(WHAT THE TASK REQUIRES): Of the records that follow, copy only the lines from the line containing "Afficher le téléphone (716, 2086)" to the line containing "Portal de Integridad (1346, 743)", both included, exactly as written.

(DATA SUPPLIED):
= Beginning of Section =

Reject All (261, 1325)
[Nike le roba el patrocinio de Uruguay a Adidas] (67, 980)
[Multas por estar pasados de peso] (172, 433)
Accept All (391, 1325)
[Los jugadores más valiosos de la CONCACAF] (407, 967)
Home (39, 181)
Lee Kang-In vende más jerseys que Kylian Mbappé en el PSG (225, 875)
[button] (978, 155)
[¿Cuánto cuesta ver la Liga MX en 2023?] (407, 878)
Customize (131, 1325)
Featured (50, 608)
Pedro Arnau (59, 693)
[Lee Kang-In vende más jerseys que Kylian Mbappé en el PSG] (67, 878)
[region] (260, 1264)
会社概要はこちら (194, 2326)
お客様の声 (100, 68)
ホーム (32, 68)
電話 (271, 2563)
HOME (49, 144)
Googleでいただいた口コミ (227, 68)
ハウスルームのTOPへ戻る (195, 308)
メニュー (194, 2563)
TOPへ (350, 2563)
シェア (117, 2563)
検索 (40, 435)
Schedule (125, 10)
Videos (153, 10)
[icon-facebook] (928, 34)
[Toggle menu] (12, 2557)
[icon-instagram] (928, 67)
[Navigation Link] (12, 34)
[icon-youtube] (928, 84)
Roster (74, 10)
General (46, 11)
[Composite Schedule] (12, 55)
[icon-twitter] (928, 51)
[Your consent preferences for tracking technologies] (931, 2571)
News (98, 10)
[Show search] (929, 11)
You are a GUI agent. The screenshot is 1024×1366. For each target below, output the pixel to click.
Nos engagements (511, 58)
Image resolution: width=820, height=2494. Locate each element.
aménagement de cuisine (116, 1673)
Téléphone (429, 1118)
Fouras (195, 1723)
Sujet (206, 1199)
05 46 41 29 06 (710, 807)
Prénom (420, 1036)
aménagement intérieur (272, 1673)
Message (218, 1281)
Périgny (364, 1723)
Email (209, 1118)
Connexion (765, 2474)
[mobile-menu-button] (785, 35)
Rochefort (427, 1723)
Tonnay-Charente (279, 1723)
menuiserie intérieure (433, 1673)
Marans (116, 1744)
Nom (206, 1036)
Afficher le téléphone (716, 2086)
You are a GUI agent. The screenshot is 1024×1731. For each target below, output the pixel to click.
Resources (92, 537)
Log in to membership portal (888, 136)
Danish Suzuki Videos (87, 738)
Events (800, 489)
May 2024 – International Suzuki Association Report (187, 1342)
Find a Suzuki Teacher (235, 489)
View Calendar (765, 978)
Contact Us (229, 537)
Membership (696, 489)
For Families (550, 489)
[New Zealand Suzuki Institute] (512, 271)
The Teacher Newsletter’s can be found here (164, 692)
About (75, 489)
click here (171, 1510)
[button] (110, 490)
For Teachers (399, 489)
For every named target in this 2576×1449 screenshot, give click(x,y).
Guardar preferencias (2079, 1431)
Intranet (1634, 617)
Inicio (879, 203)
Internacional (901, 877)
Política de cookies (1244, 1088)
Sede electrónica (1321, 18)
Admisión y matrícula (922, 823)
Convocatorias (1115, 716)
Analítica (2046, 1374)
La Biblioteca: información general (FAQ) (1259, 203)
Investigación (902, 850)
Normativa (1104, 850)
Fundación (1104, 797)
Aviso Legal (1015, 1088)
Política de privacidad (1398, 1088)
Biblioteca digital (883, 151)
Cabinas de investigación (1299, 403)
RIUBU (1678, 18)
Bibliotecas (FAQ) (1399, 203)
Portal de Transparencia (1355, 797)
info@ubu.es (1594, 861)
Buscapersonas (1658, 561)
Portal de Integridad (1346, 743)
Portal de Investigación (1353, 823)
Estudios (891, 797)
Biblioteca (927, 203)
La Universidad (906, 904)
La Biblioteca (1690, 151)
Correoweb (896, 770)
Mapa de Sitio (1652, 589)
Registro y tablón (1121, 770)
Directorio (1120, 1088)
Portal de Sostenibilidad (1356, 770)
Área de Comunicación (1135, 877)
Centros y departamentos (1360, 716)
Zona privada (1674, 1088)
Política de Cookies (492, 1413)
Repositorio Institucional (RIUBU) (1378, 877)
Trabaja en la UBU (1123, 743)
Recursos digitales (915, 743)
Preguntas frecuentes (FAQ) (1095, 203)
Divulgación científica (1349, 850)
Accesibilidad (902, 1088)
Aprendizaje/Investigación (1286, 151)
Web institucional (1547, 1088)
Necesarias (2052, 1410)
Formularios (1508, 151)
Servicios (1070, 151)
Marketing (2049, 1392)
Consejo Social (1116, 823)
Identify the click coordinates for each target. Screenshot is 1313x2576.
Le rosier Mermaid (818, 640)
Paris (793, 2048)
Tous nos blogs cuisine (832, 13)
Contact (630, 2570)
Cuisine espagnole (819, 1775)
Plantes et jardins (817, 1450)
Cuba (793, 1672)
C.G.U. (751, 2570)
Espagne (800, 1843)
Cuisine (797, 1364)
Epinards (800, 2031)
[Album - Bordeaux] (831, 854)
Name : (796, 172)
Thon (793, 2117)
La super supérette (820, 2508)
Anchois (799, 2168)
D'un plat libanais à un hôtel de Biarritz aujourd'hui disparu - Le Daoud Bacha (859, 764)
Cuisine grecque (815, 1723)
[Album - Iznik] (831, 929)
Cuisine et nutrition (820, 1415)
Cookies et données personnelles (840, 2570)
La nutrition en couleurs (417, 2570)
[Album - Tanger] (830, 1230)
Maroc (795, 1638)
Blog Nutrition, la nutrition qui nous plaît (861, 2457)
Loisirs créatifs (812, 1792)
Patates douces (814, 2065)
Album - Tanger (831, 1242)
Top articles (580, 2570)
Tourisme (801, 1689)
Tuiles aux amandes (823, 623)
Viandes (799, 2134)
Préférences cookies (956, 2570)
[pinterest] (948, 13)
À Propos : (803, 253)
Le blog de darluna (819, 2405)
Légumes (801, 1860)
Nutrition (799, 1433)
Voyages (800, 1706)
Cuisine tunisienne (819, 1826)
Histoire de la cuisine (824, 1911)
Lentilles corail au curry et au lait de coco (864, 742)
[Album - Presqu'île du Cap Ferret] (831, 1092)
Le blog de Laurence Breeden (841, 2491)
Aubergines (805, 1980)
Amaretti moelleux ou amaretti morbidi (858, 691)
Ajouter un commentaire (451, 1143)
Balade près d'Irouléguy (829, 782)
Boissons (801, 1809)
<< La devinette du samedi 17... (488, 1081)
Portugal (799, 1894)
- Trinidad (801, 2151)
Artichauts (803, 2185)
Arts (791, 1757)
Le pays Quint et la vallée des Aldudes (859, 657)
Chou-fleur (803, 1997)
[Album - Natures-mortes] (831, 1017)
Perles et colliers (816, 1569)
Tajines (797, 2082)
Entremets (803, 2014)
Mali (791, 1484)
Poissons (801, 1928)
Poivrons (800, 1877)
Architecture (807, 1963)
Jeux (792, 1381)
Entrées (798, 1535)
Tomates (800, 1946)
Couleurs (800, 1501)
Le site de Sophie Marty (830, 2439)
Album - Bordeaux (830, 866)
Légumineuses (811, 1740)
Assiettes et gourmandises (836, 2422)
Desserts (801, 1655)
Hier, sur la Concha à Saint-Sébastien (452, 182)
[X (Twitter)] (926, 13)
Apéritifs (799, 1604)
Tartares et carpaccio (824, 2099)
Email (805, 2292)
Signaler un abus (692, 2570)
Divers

= End of Section =

(EXPECTED OUTPUT):
Afficher le téléphone (716, 2086)
You are a GUI agent. The screenshot is 1024×1731. For each target below, output the pixel to click.
Resources (92, 537)
Log in to membership portal (888, 136)
Danish Suzuki Videos (87, 738)
Events (800, 489)
May 2024 – International Suzuki Association Report (187, 1342)
Find a Suzuki Teacher (235, 489)
View Calendar (765, 978)
Contact Us (229, 537)
Membership (696, 489)
For Families (550, 489)
[New Zealand Suzuki Institute] (512, 271)
The Teacher Newsletter’s can be found here (164, 692)
About (75, 489)
click here (171, 1510)
[button] (110, 490)
For Teachers (399, 489)
For every named target in this 2576×1449 screenshot, give click(x,y).
Guardar preferencias (2079, 1431)
Intranet (1634, 617)
Inicio (879, 203)
Internacional (901, 877)
Política de cookies (1244, 1088)
Sede electrónica (1321, 18)
Admisión y matrícula (922, 823)
Convocatorias (1115, 716)
Analítica (2046, 1374)
La Biblioteca: información general (FAQ) (1259, 203)
Investigación (902, 850)
Normativa (1104, 850)
Fundación (1104, 797)
Aviso Legal (1015, 1088)
Política de privacidad (1398, 1088)
Biblioteca digital (883, 151)
Cabinas de investigación (1299, 403)
RIUBU (1678, 18)
Bibliotecas (FAQ) (1399, 203)
Portal de Transparencia (1355, 797)
info@ubu.es (1594, 861)
Buscapersonas (1658, 561)
Portal de Integridad (1346, 743)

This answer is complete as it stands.